According to Tai, Soh had also instructed him to push down the price of Asiasons shares on Sept 12, 2013 – on the eve of the deal to acquire Black Elk. This was to allow the seller, US-based hedge fund Platinum Partners, to get more Asiasons shares.

See: Was Black Elk the black swan that sank Asiasons, Blumont and LionGold?

Despite all the murky dealings, Tai had felt a sense of indebtedness and gratitude for Soh.

During his difficult times, Soh had provided him with a job. Later, Soh had also offered to underwrite Tai’s monies being held by Interactive Brokers (IB), an American online brokerage firm, for losses incurred by the account holders.

Out of loyalty, Tai said he had been willing to take the rap for Soh. He had lied in a statutory declaration for arbitration, as well as in interviews with the Commercial Affairs Department.

When Tai saw Peter Chen crying and looking distraught at CAD, he also informed Soh, and questioned whether Chen had confessed to the authorities. It was then, Tai said, that Soh told him that he had spoken to Chen to change his statement.

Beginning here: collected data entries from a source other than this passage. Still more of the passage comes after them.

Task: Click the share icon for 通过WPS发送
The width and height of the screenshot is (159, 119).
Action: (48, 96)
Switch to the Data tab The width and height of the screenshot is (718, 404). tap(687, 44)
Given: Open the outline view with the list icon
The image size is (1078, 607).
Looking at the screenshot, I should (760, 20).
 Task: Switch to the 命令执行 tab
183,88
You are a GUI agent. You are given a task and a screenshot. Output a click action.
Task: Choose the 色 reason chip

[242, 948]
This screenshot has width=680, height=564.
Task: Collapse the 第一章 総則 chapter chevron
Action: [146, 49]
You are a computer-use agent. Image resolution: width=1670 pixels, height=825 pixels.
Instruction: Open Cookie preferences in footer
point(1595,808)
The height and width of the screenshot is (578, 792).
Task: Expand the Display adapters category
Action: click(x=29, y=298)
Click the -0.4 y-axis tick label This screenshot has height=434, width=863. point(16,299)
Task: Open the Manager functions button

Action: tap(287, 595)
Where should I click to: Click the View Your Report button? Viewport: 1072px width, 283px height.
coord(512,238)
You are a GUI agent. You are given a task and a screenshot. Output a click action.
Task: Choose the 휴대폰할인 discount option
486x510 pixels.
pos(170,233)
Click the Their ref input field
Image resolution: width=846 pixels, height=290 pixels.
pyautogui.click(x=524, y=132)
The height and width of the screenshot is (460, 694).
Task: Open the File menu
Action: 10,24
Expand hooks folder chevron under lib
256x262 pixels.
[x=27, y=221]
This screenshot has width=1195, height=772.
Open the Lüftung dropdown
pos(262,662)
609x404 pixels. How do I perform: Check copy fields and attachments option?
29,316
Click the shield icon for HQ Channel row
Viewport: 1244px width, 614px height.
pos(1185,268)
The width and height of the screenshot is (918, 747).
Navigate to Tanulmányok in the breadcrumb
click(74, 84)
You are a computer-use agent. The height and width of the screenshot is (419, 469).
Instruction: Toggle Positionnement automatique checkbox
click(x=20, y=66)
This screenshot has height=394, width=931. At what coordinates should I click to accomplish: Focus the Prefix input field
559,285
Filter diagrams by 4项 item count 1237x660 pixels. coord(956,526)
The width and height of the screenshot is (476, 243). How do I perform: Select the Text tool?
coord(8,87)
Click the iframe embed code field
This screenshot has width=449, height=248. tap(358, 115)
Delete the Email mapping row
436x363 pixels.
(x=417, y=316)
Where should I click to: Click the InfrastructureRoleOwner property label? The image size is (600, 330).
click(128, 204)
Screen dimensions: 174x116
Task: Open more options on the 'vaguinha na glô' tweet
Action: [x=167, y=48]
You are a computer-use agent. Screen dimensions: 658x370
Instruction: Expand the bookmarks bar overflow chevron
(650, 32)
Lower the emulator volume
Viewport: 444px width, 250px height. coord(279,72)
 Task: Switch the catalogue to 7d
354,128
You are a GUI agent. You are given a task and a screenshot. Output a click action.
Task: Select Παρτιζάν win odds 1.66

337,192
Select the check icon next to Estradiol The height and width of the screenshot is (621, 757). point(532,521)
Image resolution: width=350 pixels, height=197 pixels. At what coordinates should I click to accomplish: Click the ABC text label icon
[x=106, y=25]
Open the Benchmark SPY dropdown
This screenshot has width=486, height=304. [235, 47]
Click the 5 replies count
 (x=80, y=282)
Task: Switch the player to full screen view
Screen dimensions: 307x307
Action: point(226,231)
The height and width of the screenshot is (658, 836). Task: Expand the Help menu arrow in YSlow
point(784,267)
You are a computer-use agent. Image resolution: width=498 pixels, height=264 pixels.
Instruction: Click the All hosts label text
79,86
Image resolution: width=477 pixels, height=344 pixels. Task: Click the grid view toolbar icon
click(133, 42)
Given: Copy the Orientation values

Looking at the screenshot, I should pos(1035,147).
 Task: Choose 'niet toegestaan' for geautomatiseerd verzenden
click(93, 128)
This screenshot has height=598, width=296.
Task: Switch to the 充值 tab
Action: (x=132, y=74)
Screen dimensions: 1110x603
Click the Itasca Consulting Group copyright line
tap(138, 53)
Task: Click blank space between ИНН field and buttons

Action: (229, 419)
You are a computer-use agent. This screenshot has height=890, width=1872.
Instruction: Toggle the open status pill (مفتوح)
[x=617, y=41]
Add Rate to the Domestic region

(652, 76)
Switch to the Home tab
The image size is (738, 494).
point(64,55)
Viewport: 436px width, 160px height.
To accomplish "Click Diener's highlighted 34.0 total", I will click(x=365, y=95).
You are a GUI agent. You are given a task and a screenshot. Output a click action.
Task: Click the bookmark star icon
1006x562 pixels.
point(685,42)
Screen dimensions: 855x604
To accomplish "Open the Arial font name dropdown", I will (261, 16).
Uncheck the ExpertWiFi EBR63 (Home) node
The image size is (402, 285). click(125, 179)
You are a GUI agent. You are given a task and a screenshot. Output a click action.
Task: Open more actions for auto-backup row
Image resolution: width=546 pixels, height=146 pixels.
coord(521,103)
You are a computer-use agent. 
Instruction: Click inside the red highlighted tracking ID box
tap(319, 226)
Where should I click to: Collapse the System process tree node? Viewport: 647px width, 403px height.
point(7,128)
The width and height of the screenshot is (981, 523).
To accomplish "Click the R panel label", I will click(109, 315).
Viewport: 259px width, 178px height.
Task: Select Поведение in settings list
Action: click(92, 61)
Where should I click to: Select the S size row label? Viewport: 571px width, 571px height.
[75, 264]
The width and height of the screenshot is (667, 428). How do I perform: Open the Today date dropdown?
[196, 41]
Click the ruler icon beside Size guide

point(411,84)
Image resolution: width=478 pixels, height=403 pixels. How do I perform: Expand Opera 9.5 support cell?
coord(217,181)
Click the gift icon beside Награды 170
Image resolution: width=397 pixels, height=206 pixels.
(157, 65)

But a series of incidents soon began to change Tai’s mind about Soh.

In the last quarter of 2014, Tai was sued in Malaysia by the group of Malaysians who had opened accounts with IB, who alleged that Tai had opened the accounts without their authorisation.

When asked by Tai, Soh claimed he was unaware of the law suit, and that he had spoken to the plaintiffs’ lawyer, Krishna Kumar, to find out what was happening.

It was later that Tai, through his Malaysian lawyer, uncovered that Soh was Kumar’s “ultimate client”.

“I was extremely upset by what I had learnt because it seemed that [Soh] had been lying to me all this while and that he was the one actually orchestrating the Malaysian lawsuits against me,” Tai said.

Meanwhile, Soh had also not made good on his promise of underwriting the personal monies being withheld by IB.

Tai then spoke to others, who advised him it wasn’t worth being Soh’s fall guy.

After deliberating for a month, Tai decided to cooperate with CAD at the end of April 2015, and revealed the full extent of Soh and Quah’s involvement in the penny stock crash saga.

The trial resumes on Oct 1, where Tai will be examined by the prosecution on his statement.

What the 2013 Penny Stock Crash trial is about

John Soh Chee Wen is the alleged mastermind behind the penny stock crash of 2013, which prosecutors have called “the most audacious, extensive and injurious market manipulation scheme ever in Singapore”.

Together with his alleged co-conspirator and girlfriend Quah Su-Ling, Soh and his associates are alleged to have been behind the massive rise and sudden collapse of shares in Blumont Group, LionGold Corp and Asiasons Capital (now Attilan Group), which wiped out some $8 billion in market value.